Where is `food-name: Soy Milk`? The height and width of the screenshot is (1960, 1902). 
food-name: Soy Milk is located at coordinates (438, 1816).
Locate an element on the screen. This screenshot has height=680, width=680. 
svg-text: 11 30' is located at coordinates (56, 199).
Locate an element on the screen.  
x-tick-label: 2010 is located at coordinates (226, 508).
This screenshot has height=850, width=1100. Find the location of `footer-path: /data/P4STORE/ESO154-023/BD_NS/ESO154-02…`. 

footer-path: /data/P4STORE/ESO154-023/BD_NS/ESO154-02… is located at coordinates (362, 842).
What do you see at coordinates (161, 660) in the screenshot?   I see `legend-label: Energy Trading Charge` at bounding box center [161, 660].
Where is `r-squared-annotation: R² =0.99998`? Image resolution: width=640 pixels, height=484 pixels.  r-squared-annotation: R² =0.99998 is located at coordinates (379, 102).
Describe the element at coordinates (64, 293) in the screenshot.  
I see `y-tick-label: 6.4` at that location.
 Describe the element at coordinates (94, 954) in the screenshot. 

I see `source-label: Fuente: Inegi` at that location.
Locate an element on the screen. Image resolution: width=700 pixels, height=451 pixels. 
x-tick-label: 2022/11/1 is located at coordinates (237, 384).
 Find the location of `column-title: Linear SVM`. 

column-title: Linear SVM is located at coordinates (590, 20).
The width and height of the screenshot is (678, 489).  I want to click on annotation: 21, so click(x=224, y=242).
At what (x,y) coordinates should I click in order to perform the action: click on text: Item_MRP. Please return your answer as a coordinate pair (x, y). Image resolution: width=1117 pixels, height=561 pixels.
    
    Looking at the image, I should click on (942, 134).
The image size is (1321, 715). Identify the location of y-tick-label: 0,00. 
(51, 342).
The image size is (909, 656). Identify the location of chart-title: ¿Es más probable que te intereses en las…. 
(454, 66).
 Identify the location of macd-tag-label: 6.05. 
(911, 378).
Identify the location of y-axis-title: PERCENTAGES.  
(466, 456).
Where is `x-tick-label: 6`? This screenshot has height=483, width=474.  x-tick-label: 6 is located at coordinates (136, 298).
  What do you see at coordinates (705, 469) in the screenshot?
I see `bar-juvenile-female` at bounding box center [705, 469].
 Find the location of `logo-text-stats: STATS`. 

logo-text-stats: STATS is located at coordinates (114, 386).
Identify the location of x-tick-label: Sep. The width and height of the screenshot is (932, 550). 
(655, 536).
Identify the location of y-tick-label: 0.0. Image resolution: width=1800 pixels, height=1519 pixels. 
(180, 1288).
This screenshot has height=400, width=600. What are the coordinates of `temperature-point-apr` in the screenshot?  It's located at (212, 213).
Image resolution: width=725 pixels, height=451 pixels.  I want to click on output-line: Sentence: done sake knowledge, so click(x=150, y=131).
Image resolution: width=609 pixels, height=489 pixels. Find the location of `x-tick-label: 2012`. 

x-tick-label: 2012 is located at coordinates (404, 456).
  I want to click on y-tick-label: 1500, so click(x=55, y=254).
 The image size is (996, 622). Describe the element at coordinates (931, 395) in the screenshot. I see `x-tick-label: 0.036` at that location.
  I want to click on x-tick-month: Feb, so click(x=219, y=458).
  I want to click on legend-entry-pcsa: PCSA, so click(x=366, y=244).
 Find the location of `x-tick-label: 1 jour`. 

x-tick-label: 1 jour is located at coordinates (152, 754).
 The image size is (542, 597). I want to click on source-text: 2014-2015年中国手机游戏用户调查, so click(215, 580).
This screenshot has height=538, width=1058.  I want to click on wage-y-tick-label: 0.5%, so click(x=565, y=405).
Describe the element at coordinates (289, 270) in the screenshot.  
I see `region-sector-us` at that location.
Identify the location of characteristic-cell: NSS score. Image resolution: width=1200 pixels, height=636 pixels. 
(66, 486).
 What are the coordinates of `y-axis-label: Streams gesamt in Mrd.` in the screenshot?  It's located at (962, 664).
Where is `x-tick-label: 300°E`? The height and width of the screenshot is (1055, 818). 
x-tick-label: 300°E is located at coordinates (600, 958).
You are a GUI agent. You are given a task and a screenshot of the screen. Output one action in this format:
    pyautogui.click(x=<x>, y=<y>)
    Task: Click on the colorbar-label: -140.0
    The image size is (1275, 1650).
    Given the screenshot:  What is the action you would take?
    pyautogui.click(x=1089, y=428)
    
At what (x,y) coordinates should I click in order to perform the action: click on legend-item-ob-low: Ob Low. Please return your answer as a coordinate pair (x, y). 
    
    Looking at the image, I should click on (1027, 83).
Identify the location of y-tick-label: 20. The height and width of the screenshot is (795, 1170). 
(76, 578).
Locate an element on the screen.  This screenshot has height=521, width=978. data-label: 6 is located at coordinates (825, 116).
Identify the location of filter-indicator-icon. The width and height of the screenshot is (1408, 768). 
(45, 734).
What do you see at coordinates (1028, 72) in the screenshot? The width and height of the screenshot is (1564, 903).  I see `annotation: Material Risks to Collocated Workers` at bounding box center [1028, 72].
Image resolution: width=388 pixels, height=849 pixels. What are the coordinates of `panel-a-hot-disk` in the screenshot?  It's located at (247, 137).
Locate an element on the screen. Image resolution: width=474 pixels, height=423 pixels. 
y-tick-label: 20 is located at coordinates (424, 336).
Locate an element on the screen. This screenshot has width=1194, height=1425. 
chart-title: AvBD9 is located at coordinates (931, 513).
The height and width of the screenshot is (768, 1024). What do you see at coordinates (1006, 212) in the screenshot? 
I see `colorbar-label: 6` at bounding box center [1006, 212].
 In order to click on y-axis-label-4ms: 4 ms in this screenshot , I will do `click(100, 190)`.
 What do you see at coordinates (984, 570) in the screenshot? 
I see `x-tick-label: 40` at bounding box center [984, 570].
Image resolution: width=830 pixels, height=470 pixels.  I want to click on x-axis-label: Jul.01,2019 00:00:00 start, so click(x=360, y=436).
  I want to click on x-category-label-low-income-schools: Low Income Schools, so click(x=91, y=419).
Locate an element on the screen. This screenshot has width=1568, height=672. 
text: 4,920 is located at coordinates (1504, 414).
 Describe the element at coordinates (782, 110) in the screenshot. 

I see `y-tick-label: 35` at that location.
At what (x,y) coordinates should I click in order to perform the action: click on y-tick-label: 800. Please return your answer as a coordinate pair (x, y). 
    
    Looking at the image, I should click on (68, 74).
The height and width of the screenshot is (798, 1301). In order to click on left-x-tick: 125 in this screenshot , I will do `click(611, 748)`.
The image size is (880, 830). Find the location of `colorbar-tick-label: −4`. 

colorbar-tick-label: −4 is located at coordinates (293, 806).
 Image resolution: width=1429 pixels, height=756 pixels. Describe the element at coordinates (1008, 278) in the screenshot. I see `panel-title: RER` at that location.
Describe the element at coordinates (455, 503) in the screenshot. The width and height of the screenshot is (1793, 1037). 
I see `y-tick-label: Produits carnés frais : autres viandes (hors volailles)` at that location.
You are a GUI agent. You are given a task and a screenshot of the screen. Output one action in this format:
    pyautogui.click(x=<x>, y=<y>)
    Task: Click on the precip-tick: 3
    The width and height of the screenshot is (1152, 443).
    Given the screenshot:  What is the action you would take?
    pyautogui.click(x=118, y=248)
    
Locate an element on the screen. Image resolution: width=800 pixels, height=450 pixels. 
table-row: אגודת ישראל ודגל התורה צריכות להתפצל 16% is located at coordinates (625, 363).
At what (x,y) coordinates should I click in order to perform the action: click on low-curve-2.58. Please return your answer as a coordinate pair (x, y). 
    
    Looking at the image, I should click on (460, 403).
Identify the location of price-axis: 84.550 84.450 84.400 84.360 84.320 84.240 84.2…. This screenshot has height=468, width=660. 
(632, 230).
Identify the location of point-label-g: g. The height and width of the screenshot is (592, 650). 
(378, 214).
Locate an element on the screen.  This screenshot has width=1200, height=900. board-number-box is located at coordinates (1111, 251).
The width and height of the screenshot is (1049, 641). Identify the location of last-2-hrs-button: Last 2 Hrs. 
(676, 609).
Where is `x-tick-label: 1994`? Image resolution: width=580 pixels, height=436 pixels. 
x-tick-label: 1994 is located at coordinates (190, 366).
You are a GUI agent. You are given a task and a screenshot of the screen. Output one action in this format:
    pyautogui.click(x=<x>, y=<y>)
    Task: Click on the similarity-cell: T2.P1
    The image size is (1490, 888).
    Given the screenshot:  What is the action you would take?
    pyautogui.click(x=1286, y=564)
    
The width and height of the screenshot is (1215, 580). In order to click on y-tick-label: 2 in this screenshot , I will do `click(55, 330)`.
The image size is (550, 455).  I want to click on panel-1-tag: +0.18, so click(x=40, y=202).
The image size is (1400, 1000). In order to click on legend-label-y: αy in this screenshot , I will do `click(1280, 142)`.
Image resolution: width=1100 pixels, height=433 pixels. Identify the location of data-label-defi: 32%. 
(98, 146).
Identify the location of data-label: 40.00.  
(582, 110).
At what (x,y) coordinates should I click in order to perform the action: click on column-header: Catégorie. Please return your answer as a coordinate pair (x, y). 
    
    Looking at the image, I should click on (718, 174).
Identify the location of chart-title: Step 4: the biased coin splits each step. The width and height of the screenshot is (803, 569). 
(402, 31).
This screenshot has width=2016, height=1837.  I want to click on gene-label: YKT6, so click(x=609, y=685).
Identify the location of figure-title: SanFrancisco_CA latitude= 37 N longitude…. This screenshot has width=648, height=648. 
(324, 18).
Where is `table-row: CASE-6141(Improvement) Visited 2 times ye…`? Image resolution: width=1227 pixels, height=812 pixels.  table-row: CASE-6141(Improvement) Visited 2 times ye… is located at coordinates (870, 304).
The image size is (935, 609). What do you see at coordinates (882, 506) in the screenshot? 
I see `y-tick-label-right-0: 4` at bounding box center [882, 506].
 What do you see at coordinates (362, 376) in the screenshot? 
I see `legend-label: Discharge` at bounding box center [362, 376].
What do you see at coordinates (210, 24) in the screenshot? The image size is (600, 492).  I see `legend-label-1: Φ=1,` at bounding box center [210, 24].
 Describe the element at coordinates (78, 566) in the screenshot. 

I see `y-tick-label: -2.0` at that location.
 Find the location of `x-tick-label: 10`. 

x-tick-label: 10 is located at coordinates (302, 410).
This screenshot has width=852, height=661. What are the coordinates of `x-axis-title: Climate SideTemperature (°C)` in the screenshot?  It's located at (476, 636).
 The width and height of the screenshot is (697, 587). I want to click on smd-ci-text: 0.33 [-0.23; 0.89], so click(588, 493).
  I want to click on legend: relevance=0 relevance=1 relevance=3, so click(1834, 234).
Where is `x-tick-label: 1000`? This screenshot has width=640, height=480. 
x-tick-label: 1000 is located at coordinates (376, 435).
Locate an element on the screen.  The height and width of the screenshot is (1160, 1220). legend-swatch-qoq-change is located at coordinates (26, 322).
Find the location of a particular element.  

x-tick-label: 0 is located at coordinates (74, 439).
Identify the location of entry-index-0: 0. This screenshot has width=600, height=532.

☆ ☆ ☆ ☆

Description of the task
Please copy the material above verbatim, starting at the line that contains "The image size is (1321, 715)." and ending after the line that contains "(655, 536).".

Result of this task
The image size is (1321, 715). Identify the location of y-tick-label: 0,00. 
(51, 342).
The image size is (909, 656). Identify the location of chart-title: ¿Es más probable que te intereses en las…. 
(454, 66).
 Identify the location of macd-tag-label: 6.05. 
(911, 378).
Identify the location of y-axis-title: PERCENTAGES.  
(466, 456).
Where is `x-tick-label: 6`? This screenshot has height=483, width=474.  x-tick-label: 6 is located at coordinates (136, 298).
  What do you see at coordinates (705, 469) in the screenshot?
I see `bar-juvenile-female` at bounding box center [705, 469].
 Find the location of `logo-text-stats: STATS`. 

logo-text-stats: STATS is located at coordinates (114, 386).
Identify the location of x-tick-label: Sep. The width and height of the screenshot is (932, 550). 
(655, 536).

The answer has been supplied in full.